In my experience, fall brings an initial obsession with everything pumpkin, but the novelty usually fades as the season progresses. Very few think about the different ways of preserving pumpkin or how to store it properly to get through the winter. Also, their use is typically limited to pies and carving.
In the kitchen, pumpkins shouldn’t be limited just to filling pies. They have a wide range of culinary uses including and not limited to soups, stews, sauces, smoothies, and juices. As I already mentioned a couple weeks ago, I enjoy a lightly seasoned pumpkin pie. In a soup, however I am open to more spice and seasoning that compliments the pumpkin while not overpowering it. In general spices should be used to enhance, compliment, or sometimes contrast – but should not be relied upon to disguise the essence of good quality local seasonal ingredients, such as pumpkin.

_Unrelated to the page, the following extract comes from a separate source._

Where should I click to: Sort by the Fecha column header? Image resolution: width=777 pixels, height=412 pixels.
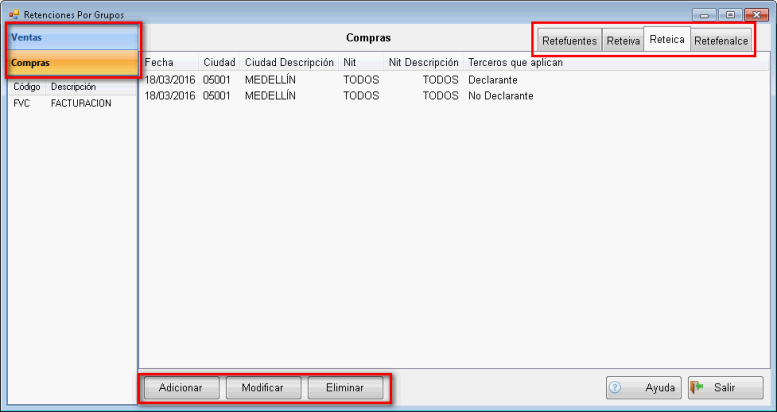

Pumpkin flesh is high in dietary fibre, vitamin A and potassium. Aside from the health benefits of the low calorie pumpkin flesh itself, the seeds hold many health properties on their own. Raw pumpkin seeds can help to rid the body of internal parasites. Raw or toasted pumpkin seeds are also great sources of protein, iron, and magnesium. Magnesium helps the body to better absorb calcium. The seeds are also high in vitamin E and B.
The recipe below one of many ways I like to enjoy the many delicious flavours and health properties of pumpkin.
Roasted Pumpkin Soup
- Pie Pumpkin
- Unsalted Butter
- 35% Cream
- Apples cut in matchsticks
- Cut pumpkins in half, scoop out seeds and the pulp-like stringy bit in the middle. Wash and dry the seeds then set them aside.
- Place pumpkins flesh side down with olive oil on a baking sheet seasoned with salt and pepper. Roast at 400F until tender and caramelized. This step makes a huge difference in the depth of flavour of the end product. If you’re pressed for time however, simply peel and then boil the pumpkin.
- Reduce oven to 350F and roast pumpkin seeds coated lightly with oil and a pinch of sea salt until golden brown, about 10 – 15 minutes.
- In a pot cook onions, garlic and a small amount of ginger in butter. Add pumpkin and water (or vegetable stock if available) and bring to a boil. Add nutmeg and cinnamon. Reduce heat and simmer for 15 – 20 minutes. Puree soup or simply mash until desired consistency. Season with salt and fresh ground pepper. Add in a splash of sweet cream to finish the soup.
- In a small sauce pot brown butter on low heat until it starts to turn brown. Add sage leaves and turn off heat. Remove sage leaves, place on paper towel, should be crispy like you deep fried them and season with salt.
- Drizzle brown butter over soup and garnish with apples, pumpkin seeds and sage. Enjoy!